“Managing the Data" is a column about customer and audience data strategy written by longtime AdExchanger contributor Chris O'Hara.
The promise of “data is the new oil” has slowly come to fruition over the last five years.
Connected devices are producing data at a Moore’s-law-like rate, and companies are building the artificial intelligence systems to mine that data into fuel to power our ascension into a new paradigm we can’t yet understand. Whether you are in the Stephen Hawking camp (“The development of full artificial intelligence (AI) could spell the end of the human race”) or the Larry Page camp (“Artificial intelligence [is] the ultimate version of Google”), we can all agree that data is the currency in the AI future.
We are witnessing an incredible synthesis of fast-moving, data-driven advertising technology coming rapidly together with the slower – yet still data-driven – world of marketing technology. Gartner’s Marty Kihn thinks the only way these two worlds tie the knot for the long term will be with data management platforms (DMPs). I think he’s right, but I also think today’s DMP will evolve quickly as the data it manages grows and its applications evolve alongside it.
I think the most immediate changes in this ongoing evolution will be the ways in which data – the lifeblood of modern marketing – will be piped between data owners and those who want to use it. That’s because the way we have been doing it for the past 20 years in incredibly flawed, and second- and third-party data owners are getting the short end of the stick.
Unless you are Google, Facebook, Amazon or the US government, you will never have enough data as a marketer. Big CPG companies have collected data for years in the form of rewards programs and the like, but the tens or even hundreds of millions of addressable IDs they have gathered often pales in comparison to the billions of people who interact with their brands every day across the globe. To fill the gaps, they turn to second- and third-party data sources for segmentation, targeting and analytics.
That deal included offering their data as a mechanism of insights and discovery for marketers and agencies. Ad tech companies would showcase their data in various ways or use it as an input for lookalike modeling. In the end, data owner would infrequently be rewarded if the data found its way into a delivered advertising impression.
The real use of the data was sometimes unknown. Many cookies got hijacked for use in other sometimes competitive systems, and there was little transparency into what was happening with the underlying data asset. But, the checks still came every month. The approach worked when the best data owners – quality publishers – had a thriving direct sales channel.
The game has changed considerably. More than half of enterprise marketers own a DMP, and even smaller mid-market advertisers are starting to license data technology.

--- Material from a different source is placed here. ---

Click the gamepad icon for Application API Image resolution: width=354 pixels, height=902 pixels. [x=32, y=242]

Data is being valued as a true financial asset and differentiator. On the publisher's side, manual sales continue to plummet as programmatic evolves and header bidding supercharges the direct model with big data technology. Marketers need more quality data to feed the machines they are building to compete, and publishers are getting better and more granular control over their data.

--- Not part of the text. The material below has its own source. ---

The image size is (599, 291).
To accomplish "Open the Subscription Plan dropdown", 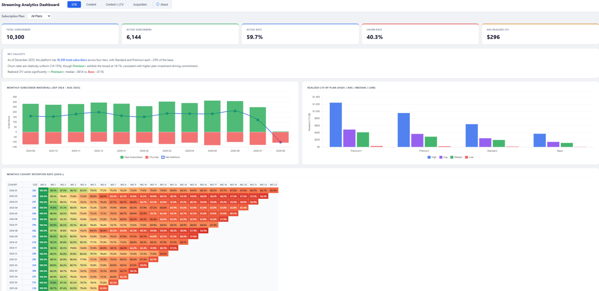I will tap(39, 16).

More importantly, data owners are beginning to organize around a core principle: Any system that uses my data for insights that doesn’t result in a purchase of that data is theft.
Theft is a strong word but, if we truly value data and agree that it’s a big differentiator, it’s hard to argue with. For years, data owners have accepted a system that allowed wide access to their data for modeling and analytics in return for the occasional check. For every cookie targeted in programmatic that was activated to create revenue, a million more were churned to power analytics in another system.

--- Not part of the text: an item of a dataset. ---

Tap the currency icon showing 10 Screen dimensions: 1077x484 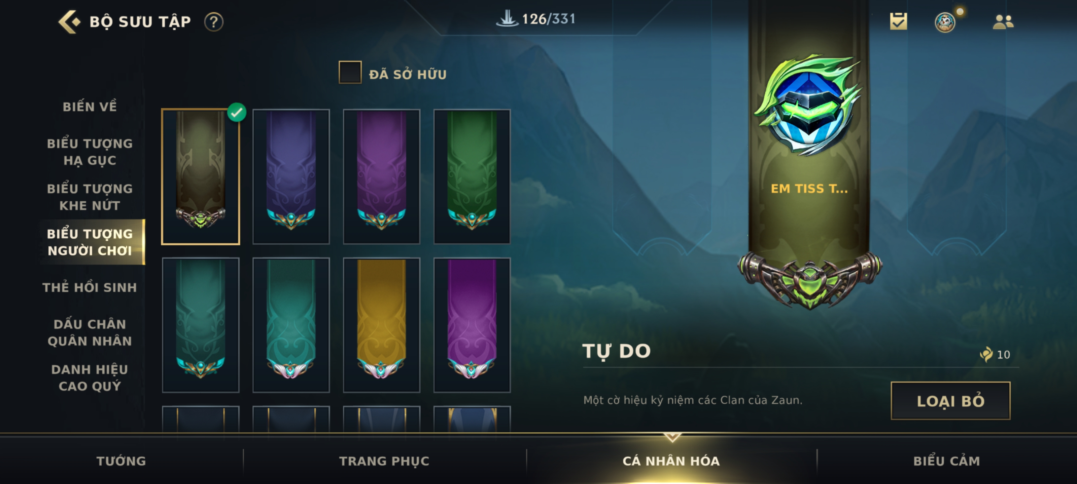pos(986,355)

From the data owner’s perspective: If you are going to use my data for analytics and activation but only pay me for activation, that’s going to be a problem.
To fix this, the systems of the future will need to help data owners provision their data in more granular ways. Data owners need complete control of the following:
How is the data being used? Is it for activation, lookalike modeling, analytics in a data warehouse, user matching, cross-device purposes or another use case? Data owners need to approve the exact modalities in which the data are leveraged by their partners.
What is the business model? Is this a trade deal, paid usage, fixed price or CPM? How long is the term – a single campaign or a year’s worth of modeling? Data owners should be able to set their own price directly with the buyer, with full transparency into all fees associated with piping data to a partner.
What is being shared? What attributes or traits are being shared? Is it just user IDs or IDs loaded with valuable attributes, such as a device graph that links individuals to all the devices they use? Data owners need to control data at the attribute level and decide how much of their data they are willing to share and at what price.
Outside of big data and blockchain conversations, the phrase “data provisioning” is rarely heard, but it’s about to be a big part of the advertising ecosystem. However, it is those very security concerns that have kept data sharing at scale from becoming a reality.
Data owners need complete control and transparency, and they must stay ahead of nuances in law, such as the new GDPR requirements. As ad tech and marketing tech continue to come together and systems evolve in parallel with their ability to make the best use of data, data security is needed before data innovation can truly happen.
Data may be the new oil, but will it be run by ad tech wildcatters, or will the rules be governed by data owners?